Palestinian officials told The Times of Israel last year that the altered policy the PA is currently weighing would base the stipends on prisoners’ financial need rather than the length of their sentence, potentially marking a shift away from what has long been a sticking point for Ramallah’s detractors.
The practice of paying allowances to those convicted of carrying out terror attacks and to the families of those killed while carrying out attacks — often referred to by some Israeli officials as a pay-to-slay policy — has been pilloried by critics as incentivizing terror.
Palestinian leaders have long defended the payments, describing them as a form of social welfare and necessary compensation for victims of Israel’s callous military justice system in the West Bank.
The change may also usher Ramallah into compliance with the 2018 Taylor Force Act, which suspended US aid to the PA as long as it continued to implement the existing prisoner payment policy.
Biden has two methods at his disposal to revoke the 1987 legislation. One would be through its termination clause, which the president could activate by officially determining that the PLO and its affiliates are no longer a terror group — a likely difficult task given the membership of the State Department-blacklisted Popular Front for the Liberation of Palestine in the PLO — or by deeming the legislation unconstitutional due to its handcuffing of the executive branch’s ability to conduct foreign policy.
Palestinian officials have been lobbying the Biden administration to take the latter approach, sources in Ramallah said last year.
The Biden administration, meanwhile, has expressed its interest in restoring ties with the Palestinians, though it has not said anything about removing the PLO’s terror group status.
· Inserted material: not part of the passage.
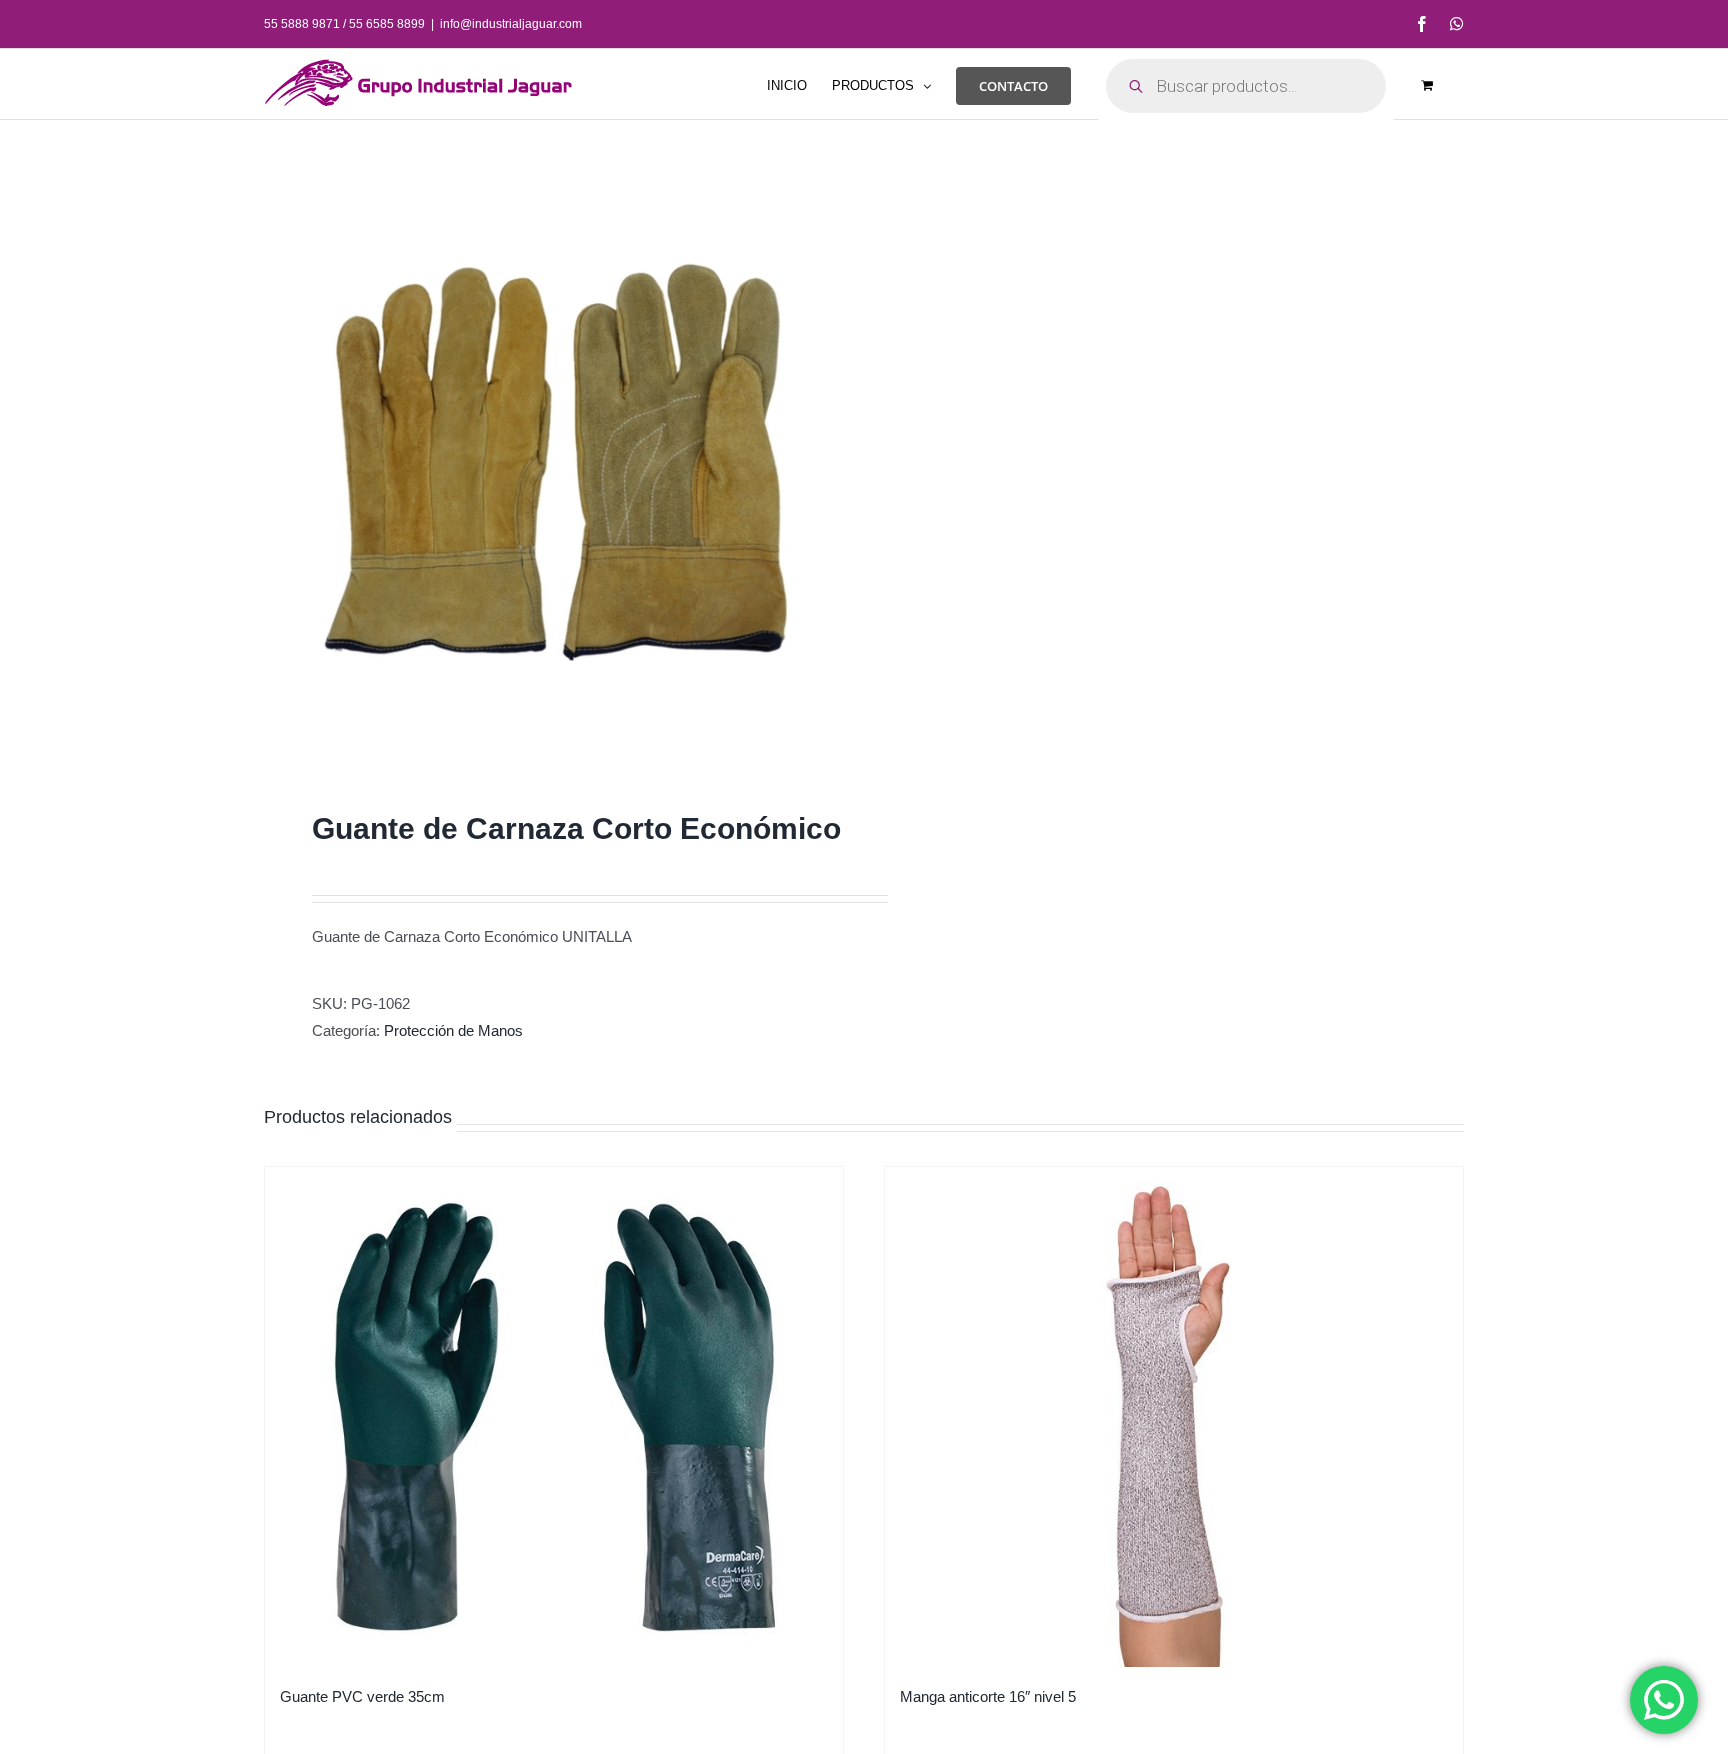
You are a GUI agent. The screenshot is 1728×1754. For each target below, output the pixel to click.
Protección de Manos (453, 1030)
Earlier this month, Washington announced that it was formally resuming $150 million in economic aid to the United Nations Relief and Works Agency (UNRWA), the UN body tasked with supporting Palestinian refugees, amidst a broader push to restore its aid to the Palestinians. The US announced an additional $75 million in economic and development assistance in the West Bank and Gaza, $10 million for peace-building programs through the US Agency for International Development (USAID) and $40 million in security assistance.
The Biden administration has also said it intends to reopen shuttered diplomatic missions in Jerusalem and Washington. The Trump administration merged the US consulate in Jerusalem, which had served as the de facto representative to the Palestinians, into its new embassy in the capital, making the Palestinian portfolio a subset of the broader US-Israel relationship.
Trump also shuttered the Palestinian Liberation Organization’s mission in Washington in 2018 against the backdrop of Ramallah’s refusal to engage with his administration’s peace initiative. Reopening the mission would be legally trying due to existing US laws — referenced on Sunday by Abbas — that target the PA so long as it continues to pursue charges against Israel at the International Criminal Court, in addition to its prisoner payment policy.
A source familiar with the matter said that while the administration would like to see both missions reopened, the one in Washington will be a particular challenge. The US will also need Israel’s approval to reopen a consulate in Jerusalem, and expects to face some opposition, though not an outright veto, the source said.
Abbas also took the opportunity in his first-ever address to J Street to lambaste successive Israeli governments for entrenching the Jewish state’s presence in the West Bank, thereby making a two-state solution more difficult to achieve.
He reiterated his support for a two-state solution based on the pre-1967 borders with East Jerusalem as the capital of a future Palestinian state.
“We are ready to resume peace negotiations with our Israeli counterpart on the basis of international legitimacy resolution, the signed agreements, and under the auspices of the international Quartet,” he said.
“We believe that dialogue and negotiations are the sole path to achieving peace,” Abbas added.